§ **WHAT YOU NEED TO DO**:
Return all of the data exactly, with nothing left out but the pictures.

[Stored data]
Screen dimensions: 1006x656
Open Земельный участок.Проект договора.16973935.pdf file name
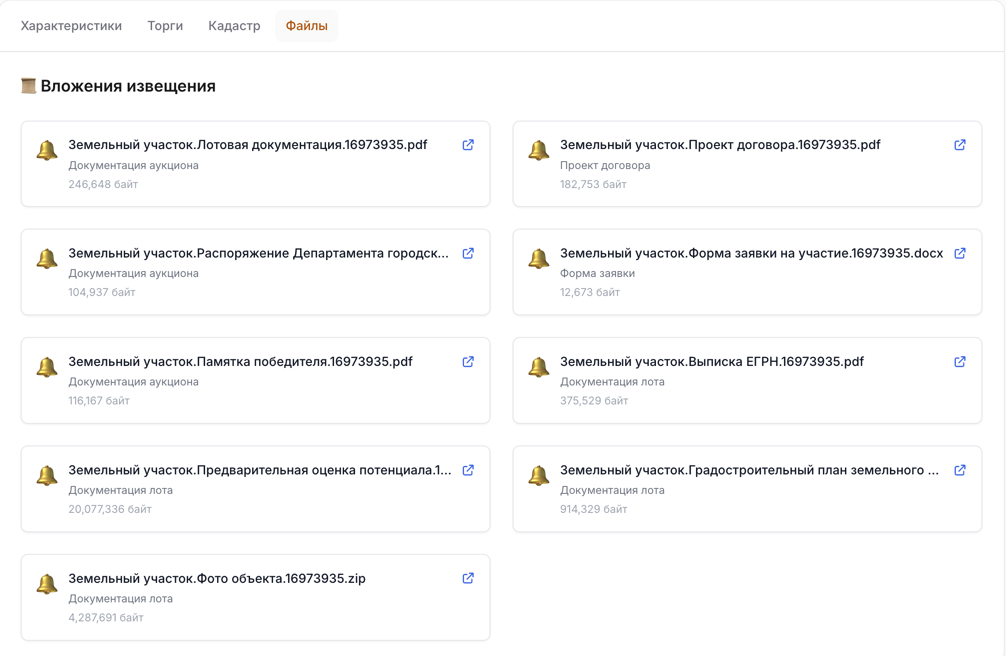point(720,145)
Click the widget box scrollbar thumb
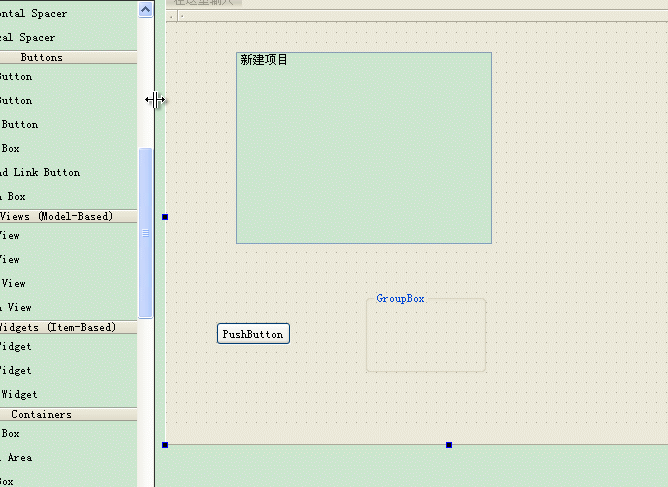668x487 pixels. pos(146,233)
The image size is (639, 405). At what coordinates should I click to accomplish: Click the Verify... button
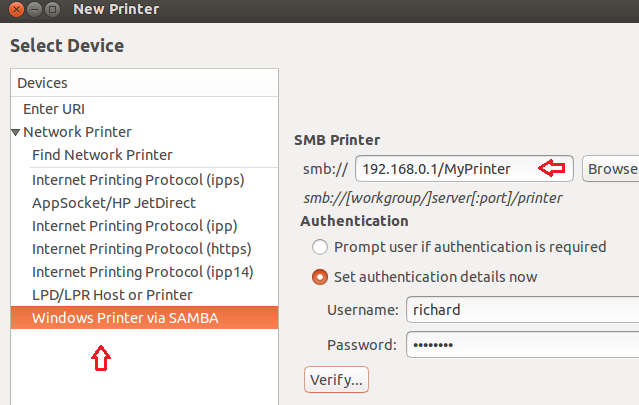click(x=336, y=380)
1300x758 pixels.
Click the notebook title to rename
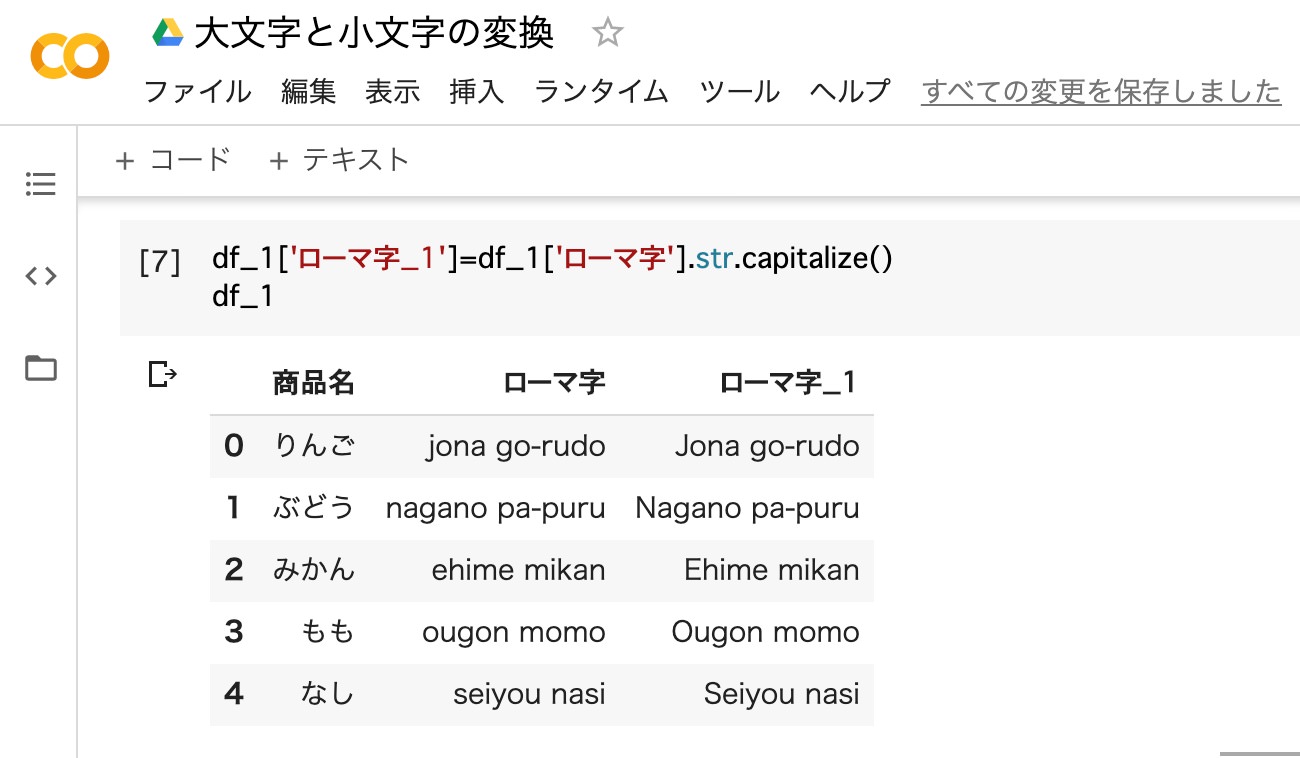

§ **ANSWER FOR THIS EXERCISE**:
Screen dimensions: 1006x656
Open Земельный участок.Проект договора.16973935.pdf file name
point(720,145)
Click the widget box scrollbar thumb
668x487 pixels. pos(146,233)
The image size is (639, 405). At what coordinates should I click to accomplish: Click the Verify... button
click(x=336, y=380)
1300x758 pixels.
Click the notebook title to rename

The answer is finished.